[Stored data entries]
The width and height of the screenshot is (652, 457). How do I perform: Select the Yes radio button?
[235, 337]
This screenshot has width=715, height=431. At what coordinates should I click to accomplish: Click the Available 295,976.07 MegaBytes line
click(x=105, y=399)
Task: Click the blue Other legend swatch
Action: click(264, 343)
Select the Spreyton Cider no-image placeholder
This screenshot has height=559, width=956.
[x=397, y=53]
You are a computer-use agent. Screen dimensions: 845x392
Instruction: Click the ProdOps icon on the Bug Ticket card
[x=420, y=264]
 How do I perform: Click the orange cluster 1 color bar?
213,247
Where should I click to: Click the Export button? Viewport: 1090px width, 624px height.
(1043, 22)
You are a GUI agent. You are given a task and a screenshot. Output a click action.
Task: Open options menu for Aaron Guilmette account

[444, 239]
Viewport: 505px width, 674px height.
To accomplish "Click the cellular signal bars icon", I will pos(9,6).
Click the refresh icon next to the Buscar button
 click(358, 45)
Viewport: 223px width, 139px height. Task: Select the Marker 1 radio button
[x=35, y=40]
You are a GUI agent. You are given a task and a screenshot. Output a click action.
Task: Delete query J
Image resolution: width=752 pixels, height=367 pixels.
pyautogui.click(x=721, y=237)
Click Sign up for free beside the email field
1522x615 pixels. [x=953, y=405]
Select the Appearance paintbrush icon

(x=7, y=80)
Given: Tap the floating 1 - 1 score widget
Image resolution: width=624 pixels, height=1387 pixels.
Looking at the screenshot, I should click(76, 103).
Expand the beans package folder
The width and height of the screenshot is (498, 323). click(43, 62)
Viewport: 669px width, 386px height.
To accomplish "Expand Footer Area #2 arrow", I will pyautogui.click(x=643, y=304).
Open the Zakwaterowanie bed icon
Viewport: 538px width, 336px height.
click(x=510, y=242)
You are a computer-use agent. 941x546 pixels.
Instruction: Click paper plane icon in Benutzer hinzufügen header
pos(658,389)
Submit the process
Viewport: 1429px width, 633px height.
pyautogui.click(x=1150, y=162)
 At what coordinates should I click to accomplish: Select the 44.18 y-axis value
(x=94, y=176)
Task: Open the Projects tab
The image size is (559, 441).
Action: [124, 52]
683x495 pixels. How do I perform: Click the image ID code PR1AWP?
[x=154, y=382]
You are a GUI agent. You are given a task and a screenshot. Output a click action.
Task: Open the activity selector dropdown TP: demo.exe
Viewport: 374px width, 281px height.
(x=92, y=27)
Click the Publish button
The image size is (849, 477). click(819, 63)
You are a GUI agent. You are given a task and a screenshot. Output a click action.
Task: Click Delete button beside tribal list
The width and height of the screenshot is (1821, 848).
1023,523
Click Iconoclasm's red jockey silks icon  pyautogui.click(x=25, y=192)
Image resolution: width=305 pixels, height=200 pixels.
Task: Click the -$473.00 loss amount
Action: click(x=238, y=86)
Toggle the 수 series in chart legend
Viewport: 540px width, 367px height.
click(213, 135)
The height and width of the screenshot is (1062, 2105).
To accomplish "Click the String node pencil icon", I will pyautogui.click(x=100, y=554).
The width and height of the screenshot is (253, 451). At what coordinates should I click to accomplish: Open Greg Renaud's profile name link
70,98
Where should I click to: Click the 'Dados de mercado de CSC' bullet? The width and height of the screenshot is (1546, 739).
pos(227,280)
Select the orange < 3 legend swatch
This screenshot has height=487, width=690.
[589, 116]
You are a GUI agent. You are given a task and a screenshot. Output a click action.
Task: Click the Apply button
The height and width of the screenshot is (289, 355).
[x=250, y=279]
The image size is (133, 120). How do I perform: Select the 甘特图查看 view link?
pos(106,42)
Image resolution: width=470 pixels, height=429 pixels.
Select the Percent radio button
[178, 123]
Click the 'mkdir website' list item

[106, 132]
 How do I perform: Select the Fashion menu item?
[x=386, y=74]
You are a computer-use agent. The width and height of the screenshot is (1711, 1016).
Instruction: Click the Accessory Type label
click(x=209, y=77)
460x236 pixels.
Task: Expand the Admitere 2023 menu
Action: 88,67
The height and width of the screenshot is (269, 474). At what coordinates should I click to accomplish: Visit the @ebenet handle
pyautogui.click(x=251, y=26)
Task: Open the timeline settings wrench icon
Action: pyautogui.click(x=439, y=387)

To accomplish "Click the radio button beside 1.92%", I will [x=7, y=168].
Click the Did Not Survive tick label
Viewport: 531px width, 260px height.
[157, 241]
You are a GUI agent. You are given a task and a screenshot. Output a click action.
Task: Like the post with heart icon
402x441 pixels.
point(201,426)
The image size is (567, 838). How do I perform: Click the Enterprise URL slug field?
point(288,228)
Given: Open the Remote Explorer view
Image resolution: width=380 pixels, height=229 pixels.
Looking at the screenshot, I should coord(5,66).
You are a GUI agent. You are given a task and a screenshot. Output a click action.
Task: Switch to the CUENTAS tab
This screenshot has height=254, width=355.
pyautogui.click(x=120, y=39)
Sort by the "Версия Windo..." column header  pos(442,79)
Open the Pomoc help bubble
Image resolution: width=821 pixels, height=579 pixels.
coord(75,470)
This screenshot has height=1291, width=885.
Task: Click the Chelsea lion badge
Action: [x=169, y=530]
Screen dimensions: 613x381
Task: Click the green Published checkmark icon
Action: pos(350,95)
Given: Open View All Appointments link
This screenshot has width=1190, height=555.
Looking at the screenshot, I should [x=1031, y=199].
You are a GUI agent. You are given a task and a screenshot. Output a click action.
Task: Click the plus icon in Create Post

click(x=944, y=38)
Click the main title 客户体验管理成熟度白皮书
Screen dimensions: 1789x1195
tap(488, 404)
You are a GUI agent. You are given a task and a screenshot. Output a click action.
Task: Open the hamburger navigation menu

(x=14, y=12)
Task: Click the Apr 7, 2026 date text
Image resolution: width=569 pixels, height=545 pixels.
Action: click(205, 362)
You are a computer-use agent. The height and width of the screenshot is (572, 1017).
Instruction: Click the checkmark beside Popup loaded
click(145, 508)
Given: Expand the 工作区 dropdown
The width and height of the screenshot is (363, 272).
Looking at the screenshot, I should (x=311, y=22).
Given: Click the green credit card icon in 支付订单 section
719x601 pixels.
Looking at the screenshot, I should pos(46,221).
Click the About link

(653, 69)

» **WRITTEN PROBLEM**
Copy every one of the records above word for word, with nothing changed, left out, or added.

» **THE REPLY**
The width and height of the screenshot is (652, 457). How do I perform: Select the Yes radio button?
[235, 337]
This screenshot has width=715, height=431. At what coordinates should I click to accomplish: Click the Available 295,976.07 MegaBytes line
click(x=105, y=399)
Task: Click the blue Other legend swatch
Action: click(264, 343)
Select the Spreyton Cider no-image placeholder
This screenshot has height=559, width=956.
[x=397, y=53]
You are a computer-use agent. Screen dimensions: 845x392
Instruction: Click the ProdOps icon on the Bug Ticket card
[x=420, y=264]
 How do I perform: Click the orange cluster 1 color bar?
213,247
Where should I click to: Click the Export button? Viewport: 1090px width, 624px height.
(1043, 22)
You are a GUI agent. You are given a task and a screenshot. Output a click action.
Task: Open options menu for Aaron Guilmette account

[444, 239]
Viewport: 505px width, 674px height.
To accomplish "Click the cellular signal bars icon", I will pos(9,6).
Click the refresh icon next to the Buscar button
 click(358, 45)
Viewport: 223px width, 139px height. Task: Select the Marker 1 radio button
[x=35, y=40]
You are a GUI agent. You are given a task and a screenshot. Output a click action.
Task: Delete query J
Image resolution: width=752 pixels, height=367 pixels.
pyautogui.click(x=721, y=237)
Click Sign up for free beside the email field
1522x615 pixels. [x=953, y=405]
Select the Appearance paintbrush icon

(x=7, y=80)
Given: Tap the floating 1 - 1 score widget
Image resolution: width=624 pixels, height=1387 pixels.
Looking at the screenshot, I should click(76, 103).
Expand the beans package folder
The width and height of the screenshot is (498, 323). click(43, 62)
Viewport: 669px width, 386px height.
To accomplish "Expand Footer Area #2 arrow", I will pyautogui.click(x=643, y=304).
Open the Zakwaterowanie bed icon
Viewport: 538px width, 336px height.
click(x=510, y=242)
You are a computer-use agent. 941x546 pixels.
Instruction: Click paper plane icon in Benutzer hinzufügen header
pos(658,389)
Submit the process
Viewport: 1429px width, 633px height.
pyautogui.click(x=1150, y=162)
 At what coordinates should I click to accomplish: Select the 44.18 y-axis value
(x=94, y=176)
Task: Open the Projects tab
The image size is (559, 441).
Action: [124, 52]
683x495 pixels. How do I perform: Click the image ID code PR1AWP?
[x=154, y=382]
You are a GUI agent. You are given a task and a screenshot. Output a click action.
Task: Open the activity selector dropdown TP: demo.exe
Viewport: 374px width, 281px height.
(x=92, y=27)
Click the Publish button
The image size is (849, 477). click(819, 63)
You are a GUI agent. You are given a task and a screenshot. Output a click action.
Task: Click Delete button beside tribal list
The width and height of the screenshot is (1821, 848).
1023,523
Click Iconoclasm's red jockey silks icon  pyautogui.click(x=25, y=192)
Image resolution: width=305 pixels, height=200 pixels.
Task: Click the -$473.00 loss amount
Action: click(x=238, y=86)
Toggle the 수 series in chart legend
Viewport: 540px width, 367px height.
click(213, 135)
The height and width of the screenshot is (1062, 2105).
To accomplish "Click the String node pencil icon", I will pyautogui.click(x=100, y=554).
The width and height of the screenshot is (253, 451). At what coordinates should I click to accomplish: Open Greg Renaud's profile name link
70,98
Where should I click to: Click the 'Dados de mercado de CSC' bullet? The width and height of the screenshot is (1546, 739).
pos(227,280)
Select the orange < 3 legend swatch
This screenshot has height=487, width=690.
[589, 116]
You are a GUI agent. You are given a task and a screenshot. Output a click action.
Task: Click the Apply button
The height and width of the screenshot is (289, 355).
[x=250, y=279]
The image size is (133, 120). How do I perform: Select the 甘特图查看 view link?
pos(106,42)
Image resolution: width=470 pixels, height=429 pixels.
Select the Percent radio button
[178, 123]
Click the 'mkdir website' list item

[106, 132]
 How do I perform: Select the Fashion menu item?
[x=386, y=74]
You are a computer-use agent. The width and height of the screenshot is (1711, 1016).
Instruction: Click the Accessory Type label
click(x=209, y=77)
460x236 pixels.
Task: Expand the Admitere 2023 menu
Action: 88,67
The height and width of the screenshot is (269, 474). At what coordinates should I click to accomplish: Visit the @ebenet handle
pyautogui.click(x=251, y=26)
Task: Open the timeline settings wrench icon
Action: pyautogui.click(x=439, y=387)

To accomplish "Click the radio button beside 1.92%", I will [x=7, y=168].
Click the Did Not Survive tick label
Viewport: 531px width, 260px height.
[157, 241]
You are a GUI agent. You are given a task and a screenshot. Output a click action.
Task: Like the post with heart icon
402x441 pixels.
point(201,426)
The image size is (567, 838). How do I perform: Click the Enterprise URL slug field?
point(288,228)
Given: Open the Remote Explorer view
Image resolution: width=380 pixels, height=229 pixels.
Looking at the screenshot, I should coord(5,66).
You are a GUI agent. You are given a task and a screenshot. Output a click action.
Task: Switch to the CUENTAS tab
This screenshot has height=254, width=355.
pyautogui.click(x=120, y=39)
Sort by the "Версия Windo..." column header  pos(442,79)
Open the Pomoc help bubble
Image resolution: width=821 pixels, height=579 pixels.
coord(75,470)
This screenshot has height=1291, width=885.
Task: Click the Chelsea lion badge
Action: [x=169, y=530]
Screen dimensions: 613x381
Task: Click the green Published checkmark icon
Action: pos(350,95)
Given: Open View All Appointments link
This screenshot has width=1190, height=555.
Looking at the screenshot, I should [x=1031, y=199].
You are a GUI agent. You are given a task and a screenshot. Output a click action.
Task: Click the plus icon in Create Post

click(x=944, y=38)
Click the main title 客户体验管理成熟度白皮书
Screen dimensions: 1789x1195
tap(488, 404)
You are a GUI agent. You are given a task and a screenshot. Output a click action.
Task: Open the hamburger navigation menu

(x=14, y=12)
Task: Click the Apr 7, 2026 date text
Image resolution: width=569 pixels, height=545 pixels.
Action: click(205, 362)
You are a computer-use agent. The height and width of the screenshot is (572, 1017).
Instruction: Click the checkmark beside Popup loaded
click(145, 508)
Given: Expand the 工作区 dropdown
The width and height of the screenshot is (363, 272).
Looking at the screenshot, I should (x=311, y=22).
Given: Click the green credit card icon in 支付订单 section
719x601 pixels.
Looking at the screenshot, I should pos(46,221).
Click the About link

(653, 69)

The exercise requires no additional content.